Gamer Lifestyle r.

[HOT] Wardęga skazany!

Sylwester Wardęga nie od dziś miał kłopoty z policją. Na pewno każdy jeszcze pamięta dramę Wardęga/Gargamel, gdzie oboje spierali się między sobą na temat pewnego parkingu... Minęło sporo czasu, a nasz Sylwek jest znowu w centrum uwagi. Ale co się takiego stało?

Jednakże zacznijmy od początku…

Tym razem Wardęga naraził się funkcjonariuszom, kręcąc film (klik!) w warszawskim metrze w przebraniu Lorda Vadera. Chciał on zrobić prank w stroju mrocznego lorda, dusząc staruszka, który tak naprawdę był jego kolegą.  Jak twierdzi jednak, został skazany za czyny, których nie popełnił (brzmi znajomo).

Jak opisuje sam zainteresowany:

Po 15 miesiącach otrzymałem wyrok w sprawie “Lorda Vadera” jednak jak się okazuje karuzela śmiechu jeszcze się nie zatrzymała.

Sąd skazał mnie za krzyki, bieganie po wagonie i wszczynanie awantury. Jest to oczywiście stek bzdur.

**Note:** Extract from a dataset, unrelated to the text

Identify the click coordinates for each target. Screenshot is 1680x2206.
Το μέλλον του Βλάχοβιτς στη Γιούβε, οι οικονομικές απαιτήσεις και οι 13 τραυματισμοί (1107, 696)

W masce Lorda Vadera nic prawie nie słychać, dlatego nawet gdy mówiłem coś do Wapniaka (przebranego za staruszka, którego Lord Vader z odległości 5 metrów podduszał, bo ma sporo midichlorian we krwii) stałem nad jego głową by mógł mnie usłyszeć. (wciąż posiadamy wszystkie nagrania i możemy łatwo dowieść, że “nie darłem ryja”)

Wardęga skazany

Gdy spokojnie stałem i czekałem, aż wagon wypełni się ludźmi, by móc nakręcić scenę do filmu, pracownik metra podszedł do mnie i powiedział “wypad stąd”, a ja po prostu nie zareagowałem – jednak sąd uznał, że brak reakcji z mojej strony oznacza “wszczynanie awantury”.
Przyznaję się, gdy byłem już poszarpany przez kilku ochroniarzy metra, strąciłem jednemu czapkę, ale nie wiem, jak musiałbym tego dokonać, by spadająca czapka, jak twierdzi sąd, zmusiła innych pasażerów do zmiany miejsca w trakcie podróży.

Sąd ukarał Wardęgę grzywną w wysokości 300 zł. Youtuber nie godzi się z wyrokiem i będzie się odwoływać.

A co Wy o tym sądzicie?

Czy Sylwek ma w tym przypadku rację? Czy znowu jest potrzebna interwencja Gargamela? O tym prewnie się dowiemy na dniach, lecz teraz zapraszam do dyskusji.